Improving precision in multiple covariate distance sampling: A case study with whales in Alaska.

摘要

Population abundance is a key parameter in wildlife research, assessment, and management. It is often used to monitor trends across time, as input parameters in population and ecosystem modeling and to investigate habitat changes. The often low and variable precision of abundance estimates can constrain management requirements. In this study, the performance of variance estimators for conventional (CDS) and multiple covariate distance sampling (MCDS) frameworks is investigated through simulation.
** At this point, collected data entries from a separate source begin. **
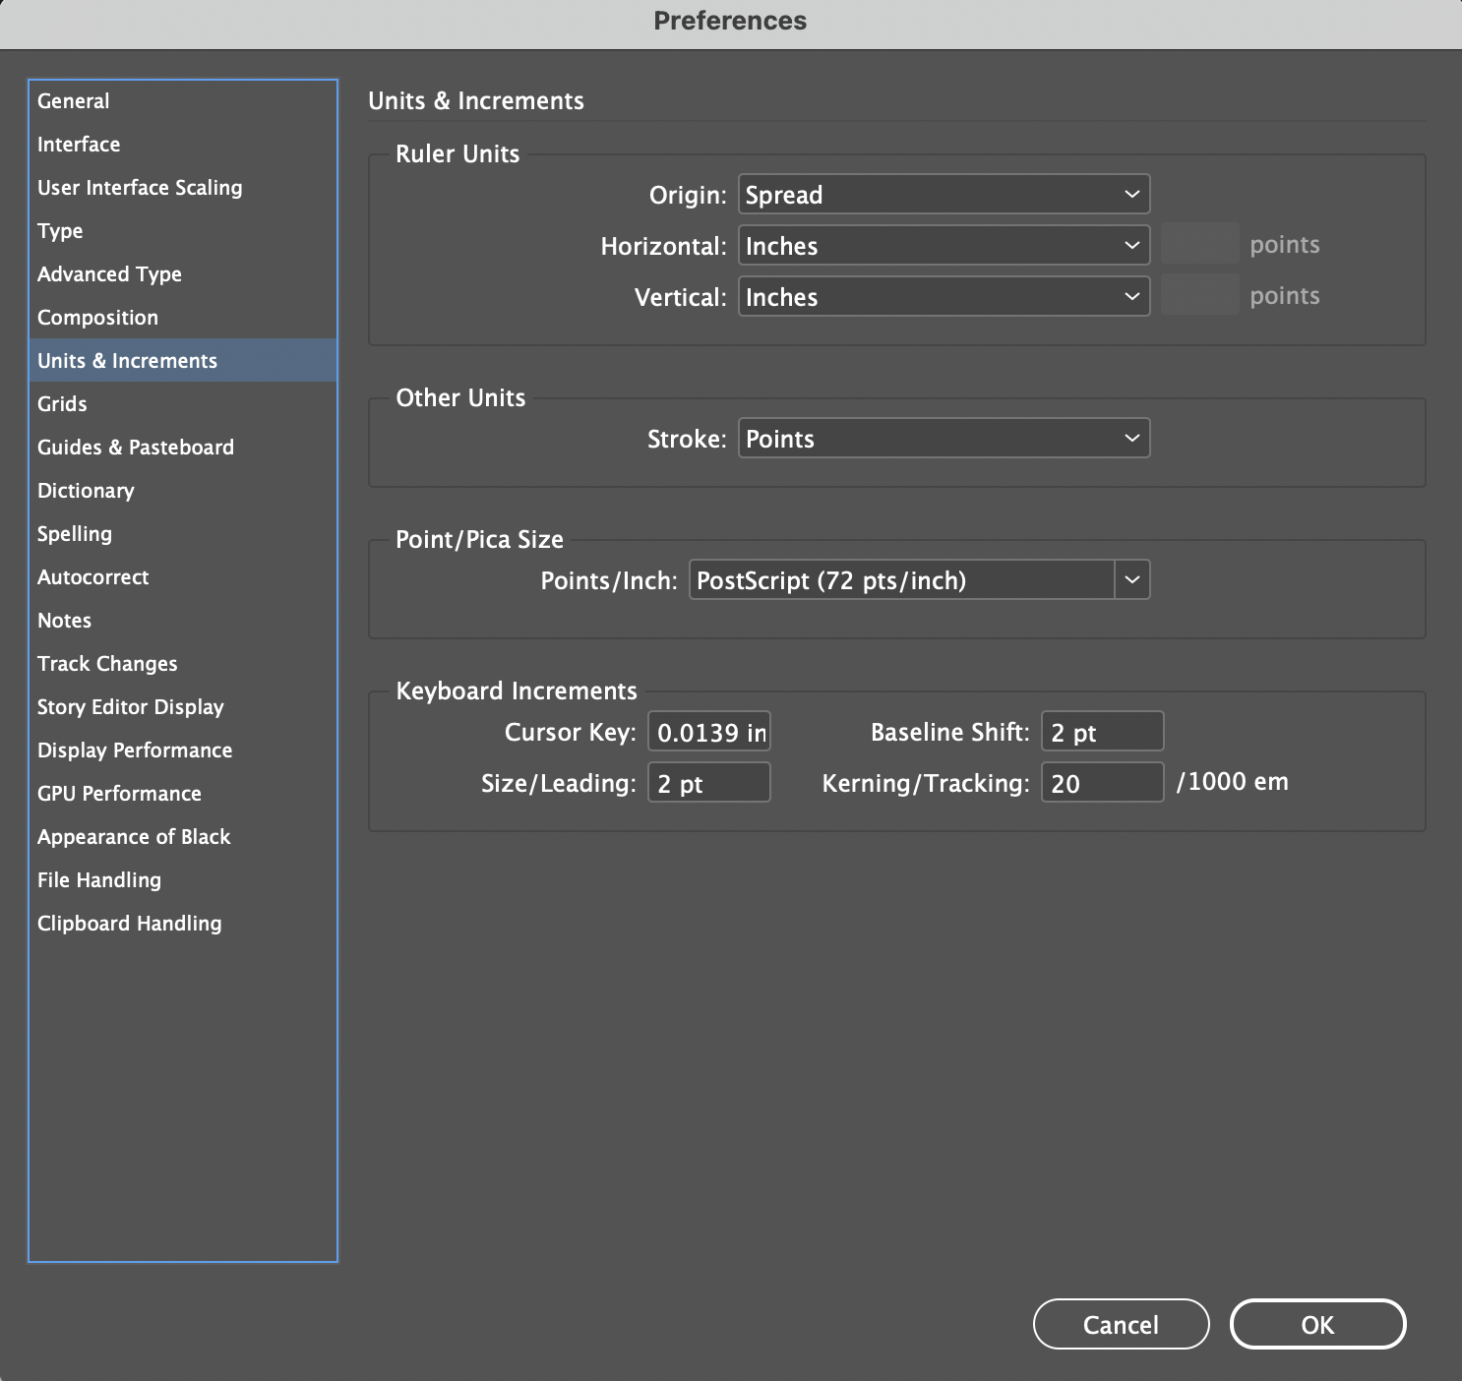Switch to the Interface preferences section
Viewport: 1462px width, 1381px height.
(79, 145)
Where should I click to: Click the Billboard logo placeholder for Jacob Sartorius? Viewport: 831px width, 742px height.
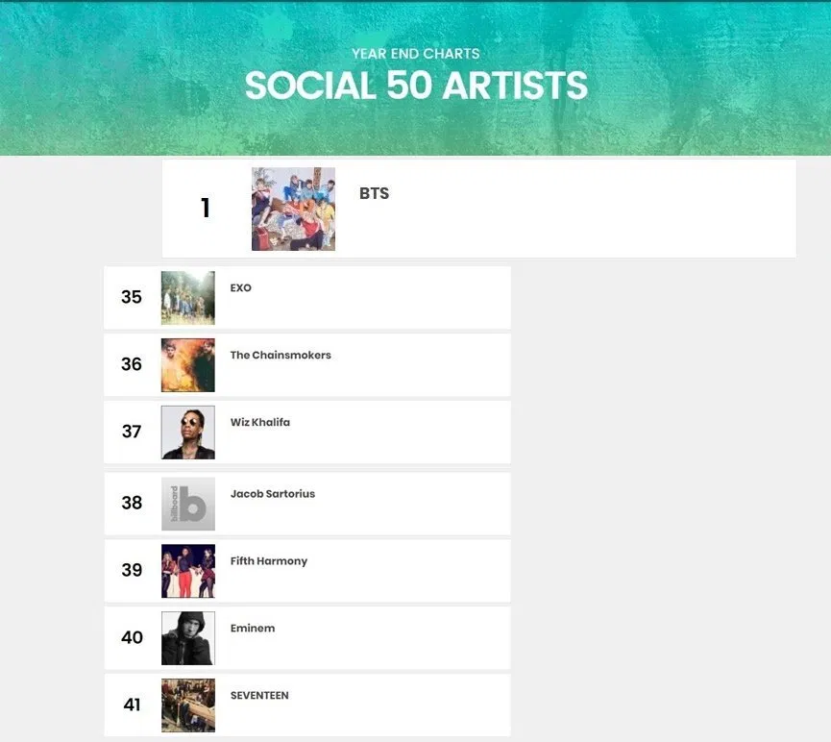(x=187, y=503)
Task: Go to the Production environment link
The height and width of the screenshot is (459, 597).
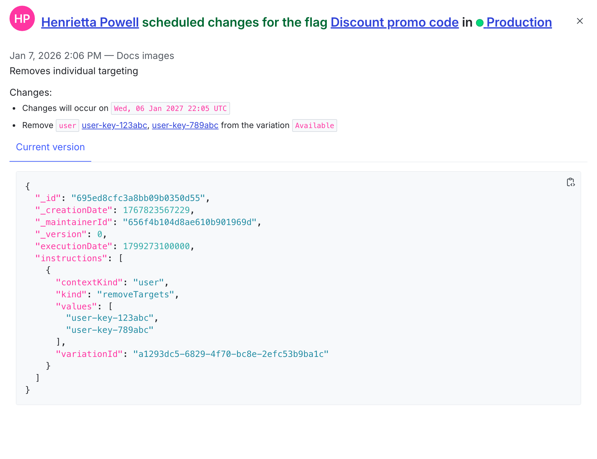Action: coord(519,23)
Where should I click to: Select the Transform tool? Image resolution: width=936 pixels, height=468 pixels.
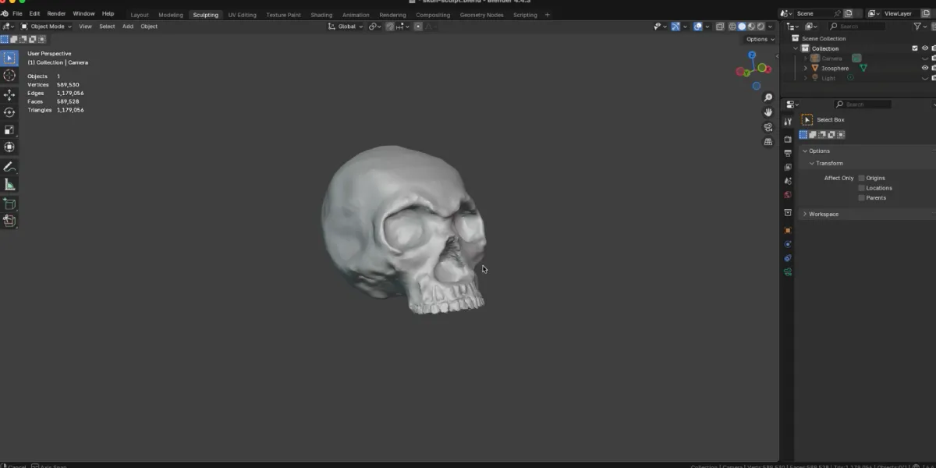pyautogui.click(x=9, y=147)
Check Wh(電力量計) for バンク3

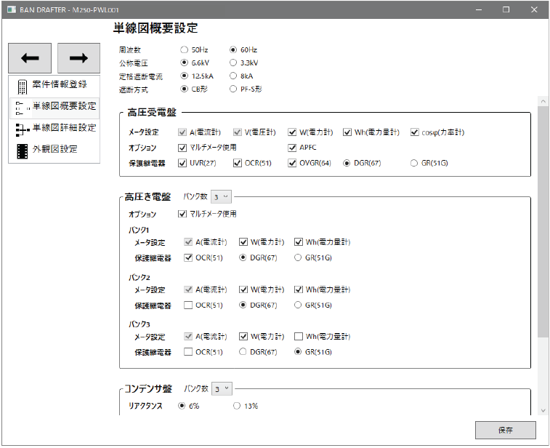(x=299, y=337)
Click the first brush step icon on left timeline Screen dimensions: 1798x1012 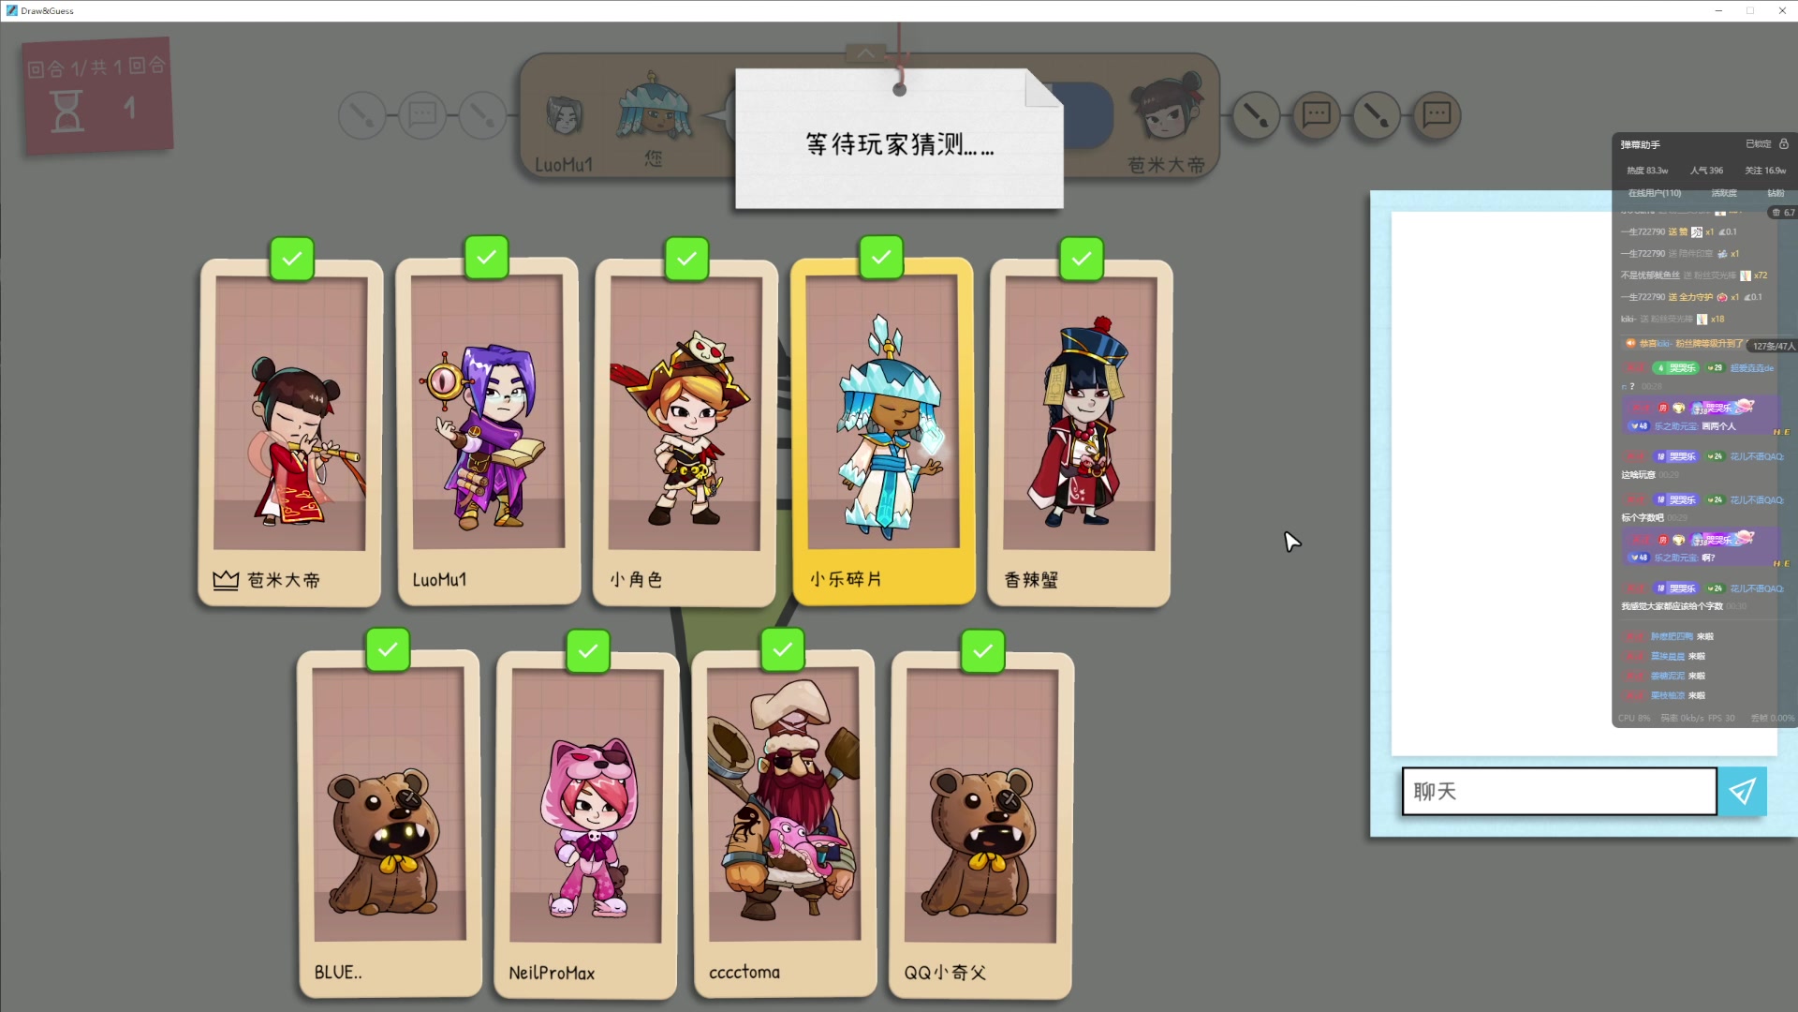click(361, 116)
The estimator in which the estimated abundance can vary by line in the sampling variance component, the Laake estimator, presents better coverage than the other estimators in the presence of spatial covariates. CDS and MCDS methods and the best performing variance estimator were used to estimate that 1652 (95% CI = 1142-2389) fin (Balaenoptera physalus ), 2644 (95% CI = 1899-3680) humpback (Megaptera novaeangliae ), 1233 (95% CI = 656-2315) minke (B. acutorostrata), 251 (95% CI = 97-644) transient and 991 (95% CI = 379-2585) resident killer whales (Orcinus orca) were found in coastal waters of western Alaska and the eastern and central Aleutian Islands in the summer of 2001-2003. Annual rates of increase were estimated at 4.8% (95% CI = 4.1%-5.4%) for fin and 6.6% (95% CI = 4.7%-8.4%) for humpback whales from time series of population size estimates from 1987 to 2003. The relatively small number of killer whale sightings observed in this study (n=39) is insufficient to obtain a precise estimate of detection probability (P) and therefore population size. In, the numbers provided above, the variance of P corresponded to 36-38% and 16-26% of the total variance for the estimates of transient and resident killer whale abundances, respectively. A new approach was adopted to reduce variance of P. Sighting data from surveys conducted in various areas in the North and Eastern Tropical Pacific Ocean were combined and a new estimate of detection probability were obtained within the MCDS framework. Variances of the new Ps were reduced to 6.5-12% and 4.5-16% for transients and resident ecotypes, respectively. Precision of killer whale abundance estimates were reduced by as much as 15%. This new method can be extended to other wildlife species but presents some caveats that must be carefully considered before its application.